Well let us just say that it just kept getting better. The crowds kept coming and coming. Everyone was determined to try and help Danny or maybe being matched to someone else in the future. After 3 very hard days of registration drives the final total was 760, a truly stunning achievement of which Beverley and Orin were so proud to have helped and participated in the dawning of a new era in Black Health.
The final day in Ghana was for Orin and Beverley the fulfilment of a lifetime. Alongside friends they visited the Cape Coast where the historical Cape Castle is located. For hours they walked through the dark, cramped and frightening holes and dungeons where the Slaves were kept before being shipped off to the Americas and Caribbean. Beverley and Orin were very moved by the whole experience which contrasted with the smiling and happy faces of the children and adults swimming on the beach right next door to the Castle. (In addition to the 760 new potential donors that were tested to be added onto the new Ghana register our 2005 combination of ACLT UK clinics contributed 3198 UK donors onto The Anthony Nolan Trust and National Blood Service Bone Marrow registers.
Overall in 2005 the ACLT directly registered 3908 people. Therefore after 54 clinics our average was nearly 74 people registered per clinic. This was in comparison to our 2004 registration clinic average of approx. 50 people registered from 25 clinics.
These new potential donors will serve as the first registrants on the Ghana Bone Marrow Register which will be monitored and controlled by Danny’s charity DWIB Leukaemia Trust and the Korle-Bu Teaching Hospital in Accra. It is now up to the general public and institutions to ensure that the costs are found to continue the registration clinics and increase the numbers on the new register. The long term aim is too ultimately affiliate DWIB with the world registers. DWIB (Danny Whyte and Ivor Burford Leukaemia Trust) was set up in Ghana. The aim (alongside the ACLT) is to increase awareness of Leukaemia in the West African sub Region, set up a fund to assist Leukaemia patients go through their treatment at Korle-Bu Teaching Hospital and to improve access to effective diagnostic and treatment options for sufferers in the region.
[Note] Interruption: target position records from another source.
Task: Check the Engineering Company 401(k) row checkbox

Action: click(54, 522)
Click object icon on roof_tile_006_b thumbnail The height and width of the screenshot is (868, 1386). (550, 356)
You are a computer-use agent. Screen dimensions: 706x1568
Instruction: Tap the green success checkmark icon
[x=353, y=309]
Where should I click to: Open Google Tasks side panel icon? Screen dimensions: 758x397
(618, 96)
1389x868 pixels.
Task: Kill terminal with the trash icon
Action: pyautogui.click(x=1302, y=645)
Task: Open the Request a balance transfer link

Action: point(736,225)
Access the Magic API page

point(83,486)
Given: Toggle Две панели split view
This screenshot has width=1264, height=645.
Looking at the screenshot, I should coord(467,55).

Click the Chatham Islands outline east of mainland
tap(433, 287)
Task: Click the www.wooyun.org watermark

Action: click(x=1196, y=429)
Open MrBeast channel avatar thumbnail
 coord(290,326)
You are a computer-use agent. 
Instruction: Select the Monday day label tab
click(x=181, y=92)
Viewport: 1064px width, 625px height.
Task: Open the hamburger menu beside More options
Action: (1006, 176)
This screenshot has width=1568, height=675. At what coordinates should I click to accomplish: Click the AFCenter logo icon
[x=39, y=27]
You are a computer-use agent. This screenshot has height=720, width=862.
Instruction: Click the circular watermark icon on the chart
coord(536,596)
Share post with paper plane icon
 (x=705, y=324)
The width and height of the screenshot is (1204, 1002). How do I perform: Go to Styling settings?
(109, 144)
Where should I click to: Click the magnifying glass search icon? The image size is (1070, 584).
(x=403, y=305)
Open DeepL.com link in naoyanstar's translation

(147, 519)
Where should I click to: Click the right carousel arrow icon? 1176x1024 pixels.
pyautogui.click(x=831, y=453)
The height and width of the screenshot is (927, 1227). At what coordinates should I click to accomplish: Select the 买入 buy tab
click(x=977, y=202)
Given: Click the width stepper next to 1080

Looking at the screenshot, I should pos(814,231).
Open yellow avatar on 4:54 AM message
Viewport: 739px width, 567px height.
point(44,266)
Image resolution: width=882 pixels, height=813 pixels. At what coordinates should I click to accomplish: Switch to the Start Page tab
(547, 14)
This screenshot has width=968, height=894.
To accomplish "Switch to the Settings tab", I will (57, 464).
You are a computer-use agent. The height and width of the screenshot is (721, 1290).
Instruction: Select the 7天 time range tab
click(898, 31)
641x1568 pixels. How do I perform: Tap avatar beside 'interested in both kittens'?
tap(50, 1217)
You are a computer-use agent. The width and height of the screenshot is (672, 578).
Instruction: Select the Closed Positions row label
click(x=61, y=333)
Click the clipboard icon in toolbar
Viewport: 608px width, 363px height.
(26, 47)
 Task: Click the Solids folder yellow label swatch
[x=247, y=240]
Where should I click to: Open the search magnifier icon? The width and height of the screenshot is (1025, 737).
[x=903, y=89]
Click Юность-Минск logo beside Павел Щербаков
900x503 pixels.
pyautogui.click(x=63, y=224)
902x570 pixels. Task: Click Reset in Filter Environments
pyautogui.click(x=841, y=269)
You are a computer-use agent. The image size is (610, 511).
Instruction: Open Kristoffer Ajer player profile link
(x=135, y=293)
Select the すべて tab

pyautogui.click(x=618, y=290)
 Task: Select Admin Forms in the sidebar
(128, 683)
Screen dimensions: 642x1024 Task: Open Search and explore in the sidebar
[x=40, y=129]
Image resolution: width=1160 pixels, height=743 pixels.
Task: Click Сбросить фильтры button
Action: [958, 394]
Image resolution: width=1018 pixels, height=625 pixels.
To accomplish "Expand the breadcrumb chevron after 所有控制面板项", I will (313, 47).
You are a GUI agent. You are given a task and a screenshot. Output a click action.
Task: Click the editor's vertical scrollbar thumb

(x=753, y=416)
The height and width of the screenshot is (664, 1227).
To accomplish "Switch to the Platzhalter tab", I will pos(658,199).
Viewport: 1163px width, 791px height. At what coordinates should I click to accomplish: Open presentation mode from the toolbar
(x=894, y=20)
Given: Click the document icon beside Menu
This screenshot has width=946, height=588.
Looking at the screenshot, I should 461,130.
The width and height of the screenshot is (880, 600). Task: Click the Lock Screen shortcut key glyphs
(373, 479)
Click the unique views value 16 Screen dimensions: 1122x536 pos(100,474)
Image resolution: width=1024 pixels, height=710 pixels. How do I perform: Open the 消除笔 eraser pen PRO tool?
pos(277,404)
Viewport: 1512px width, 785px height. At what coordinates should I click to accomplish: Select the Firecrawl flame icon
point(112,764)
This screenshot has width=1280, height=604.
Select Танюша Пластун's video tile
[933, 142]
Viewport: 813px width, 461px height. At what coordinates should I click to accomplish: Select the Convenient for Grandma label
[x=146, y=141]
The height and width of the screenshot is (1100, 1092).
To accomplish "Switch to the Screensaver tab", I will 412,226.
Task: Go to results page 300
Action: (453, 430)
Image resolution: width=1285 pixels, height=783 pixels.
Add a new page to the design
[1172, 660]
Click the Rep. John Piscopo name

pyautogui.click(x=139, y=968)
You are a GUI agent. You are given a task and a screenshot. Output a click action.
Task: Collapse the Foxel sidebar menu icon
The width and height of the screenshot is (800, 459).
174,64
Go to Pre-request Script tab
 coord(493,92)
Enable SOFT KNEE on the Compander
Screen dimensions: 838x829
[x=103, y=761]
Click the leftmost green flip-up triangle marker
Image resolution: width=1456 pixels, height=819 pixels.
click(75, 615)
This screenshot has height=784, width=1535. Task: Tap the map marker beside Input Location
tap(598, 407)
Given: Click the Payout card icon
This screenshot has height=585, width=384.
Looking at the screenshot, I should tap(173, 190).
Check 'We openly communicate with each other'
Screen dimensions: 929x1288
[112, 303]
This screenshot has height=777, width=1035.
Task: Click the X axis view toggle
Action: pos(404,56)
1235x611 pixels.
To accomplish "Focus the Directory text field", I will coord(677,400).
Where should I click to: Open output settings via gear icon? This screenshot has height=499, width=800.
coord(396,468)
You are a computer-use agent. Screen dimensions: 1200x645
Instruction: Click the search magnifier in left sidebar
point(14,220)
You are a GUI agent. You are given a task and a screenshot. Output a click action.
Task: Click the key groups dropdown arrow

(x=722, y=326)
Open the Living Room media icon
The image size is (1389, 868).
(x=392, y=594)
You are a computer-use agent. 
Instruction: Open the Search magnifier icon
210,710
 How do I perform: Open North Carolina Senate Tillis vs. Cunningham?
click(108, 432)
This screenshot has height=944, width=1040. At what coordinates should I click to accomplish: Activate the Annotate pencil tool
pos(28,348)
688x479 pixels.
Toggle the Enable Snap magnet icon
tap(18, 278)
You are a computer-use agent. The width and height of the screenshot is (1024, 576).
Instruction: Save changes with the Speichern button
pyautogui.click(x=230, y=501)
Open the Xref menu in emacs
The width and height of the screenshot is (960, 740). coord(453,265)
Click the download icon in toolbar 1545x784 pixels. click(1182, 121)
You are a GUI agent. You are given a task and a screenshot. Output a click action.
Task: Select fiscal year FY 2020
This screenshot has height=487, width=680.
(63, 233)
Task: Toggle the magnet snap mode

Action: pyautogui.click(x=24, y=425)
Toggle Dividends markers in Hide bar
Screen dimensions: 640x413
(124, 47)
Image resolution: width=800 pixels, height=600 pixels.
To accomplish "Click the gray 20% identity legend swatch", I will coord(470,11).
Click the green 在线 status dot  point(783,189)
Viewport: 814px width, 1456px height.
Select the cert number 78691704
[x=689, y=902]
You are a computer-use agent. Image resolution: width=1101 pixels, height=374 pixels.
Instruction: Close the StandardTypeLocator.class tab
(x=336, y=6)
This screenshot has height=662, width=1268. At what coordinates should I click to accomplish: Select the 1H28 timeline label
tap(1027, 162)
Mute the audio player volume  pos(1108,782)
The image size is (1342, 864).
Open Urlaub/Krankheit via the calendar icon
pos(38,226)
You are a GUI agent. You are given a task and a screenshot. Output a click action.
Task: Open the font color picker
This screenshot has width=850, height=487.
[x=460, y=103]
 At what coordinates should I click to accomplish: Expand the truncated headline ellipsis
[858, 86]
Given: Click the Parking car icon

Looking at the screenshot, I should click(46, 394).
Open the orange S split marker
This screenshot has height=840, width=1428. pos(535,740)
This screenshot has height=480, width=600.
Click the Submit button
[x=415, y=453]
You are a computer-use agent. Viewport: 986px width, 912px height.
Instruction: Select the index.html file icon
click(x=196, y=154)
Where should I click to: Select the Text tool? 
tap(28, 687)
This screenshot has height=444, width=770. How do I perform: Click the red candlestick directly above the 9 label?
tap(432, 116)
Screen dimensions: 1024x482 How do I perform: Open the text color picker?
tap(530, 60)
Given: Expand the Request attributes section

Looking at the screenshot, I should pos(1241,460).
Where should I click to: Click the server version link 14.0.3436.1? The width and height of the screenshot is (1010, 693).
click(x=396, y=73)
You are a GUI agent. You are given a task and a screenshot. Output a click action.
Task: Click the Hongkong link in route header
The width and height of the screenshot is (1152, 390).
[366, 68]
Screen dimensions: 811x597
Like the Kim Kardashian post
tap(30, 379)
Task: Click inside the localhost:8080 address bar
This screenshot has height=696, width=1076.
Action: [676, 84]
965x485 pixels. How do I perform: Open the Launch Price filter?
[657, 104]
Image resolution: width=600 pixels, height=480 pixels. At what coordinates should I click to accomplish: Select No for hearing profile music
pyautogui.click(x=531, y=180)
The new Ghana Bone Marrow register is potentially a great achievement; the country can become the role model for Nigeria and the rest of Sub-Saharan Africa on this urgent health initiative. This will hopefully inspire more donor centres in West Africa and make Ghana the envy and inspiration for Black people all around the world.
Good luck to Ivor Burford and Dr. Ivy Ekem. Danny Whyte RIP.